Exercise:
Set down, word for word, the part of the Emmitt Smith article below that runs between "Tuesday, 09/30/2003 10:14:26" and "was the distraction.", inclusive.

Text provided:
---*---
Tuesday, 09/30/2003 10:14:26 PM

Tuesday, September 30, 2003 10:14:26 PM

Post# of 64442
Garbage out?

Jennifer Floyd Engel
StarTelegram Staff Writer

IRVING - Just as Troy Hambrick had predicted, when Emmitt Smith called his ex-Cowboys teammates "trash" this summer, a curtain was yanked back and a long-kept secret revealed.

The ugly truth is that Smith, who returns to Texas Stadium with the Arizona Cardinals on Sunday, was the distraction.

"I think, perhaps, at times, the focus on the season was based on him getting his rushing record rather than us having a successful winning percentage," defensive end Ebenezer Ekuban said. "Good or bad, it was a distraction, so we have better things to focus on now as a team, and that is winning games."

What Ekuban is saying is that 2002 was never about 10-6. It was all about 16,726, the NFL rushing record.

Nobody could say it last season. How could they bash a legend? How could they say "You can't spell Emmitt without 'I' and 'ME?'"
---*---
Given information:
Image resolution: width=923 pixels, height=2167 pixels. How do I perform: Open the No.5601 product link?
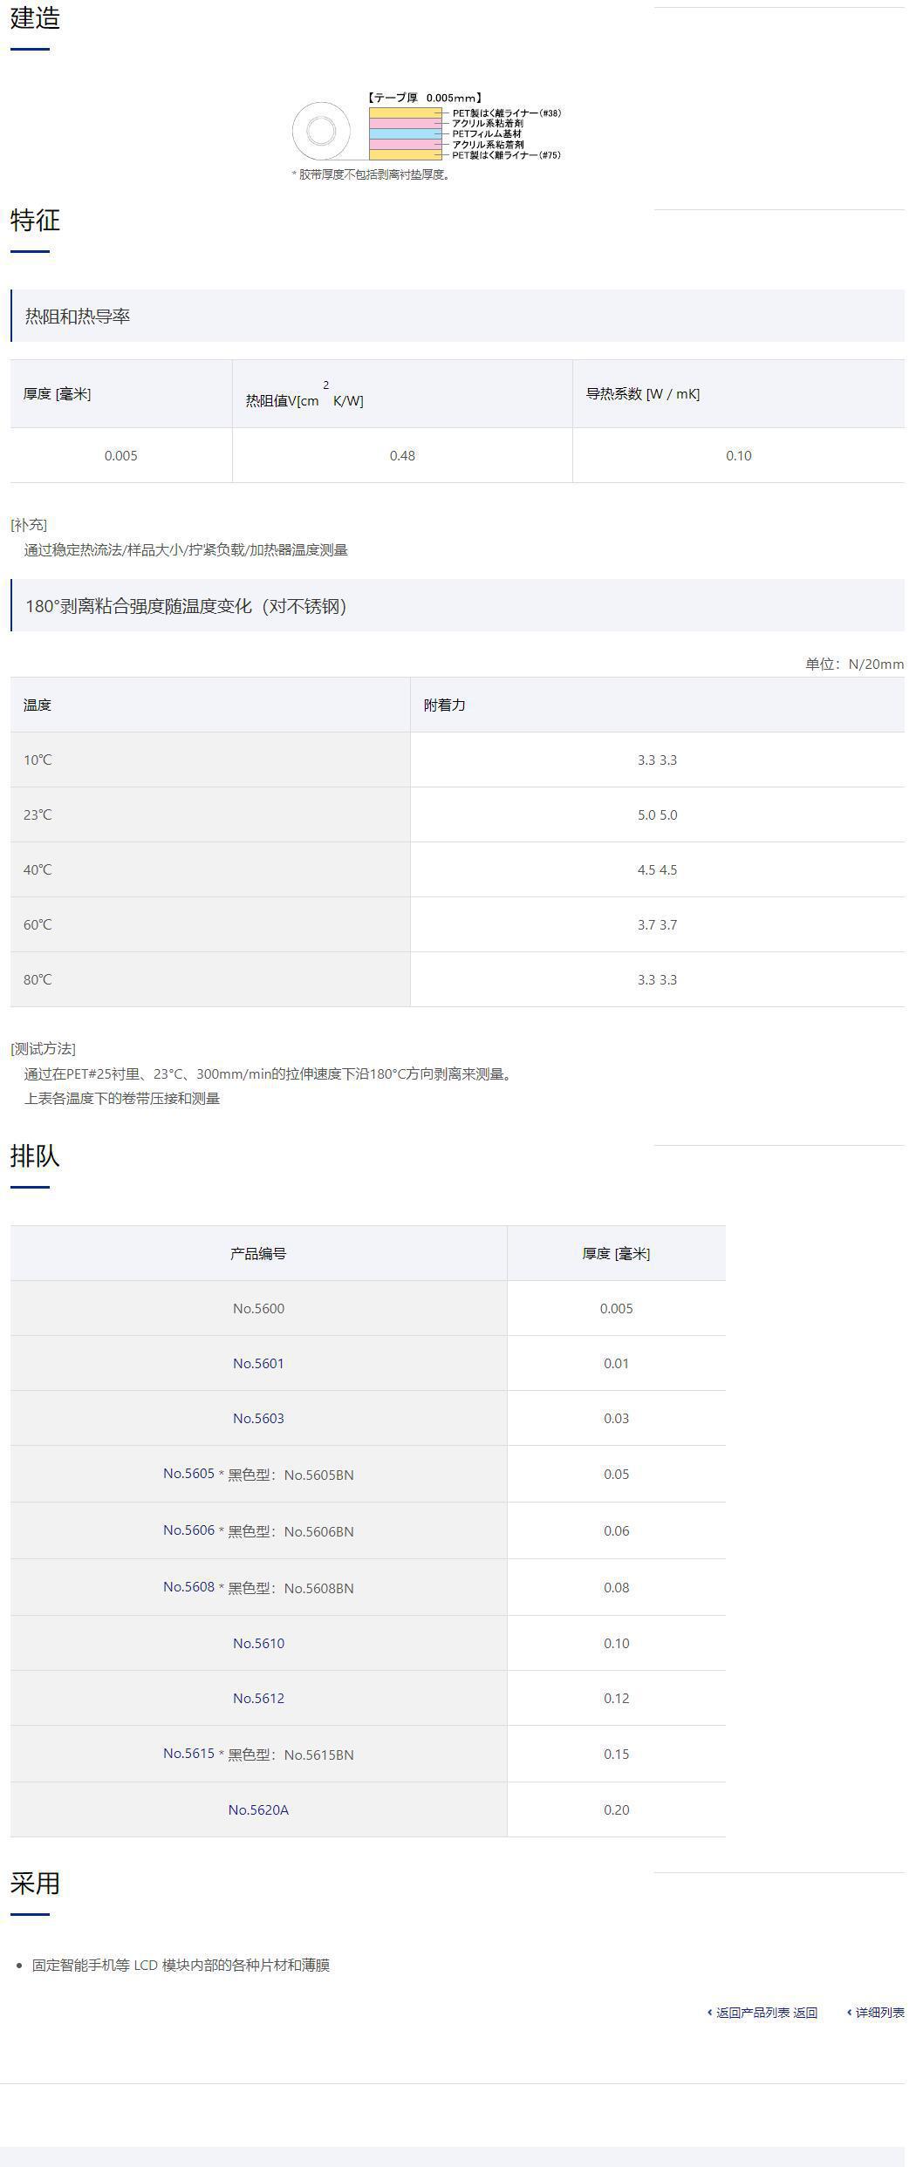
---*---
Full solution:
Tuesday, 09/30/2003 10:14:26 PM

Tuesday, September 30, 2003 10:14:26 PM

Post# of 64442
Garbage out?

Jennifer Floyd Engel
StarTelegram Staff Writer

IRVING - Just as Troy Hambrick had predicted, when Emmitt Smith called his ex-Cowboys teammates "trash" this summer, a curtain was yanked back and a long-kept secret revealed.

The ugly truth is that Smith, who returns to Texas Stadium with the Arizona Cardinals on Sunday, was the distraction.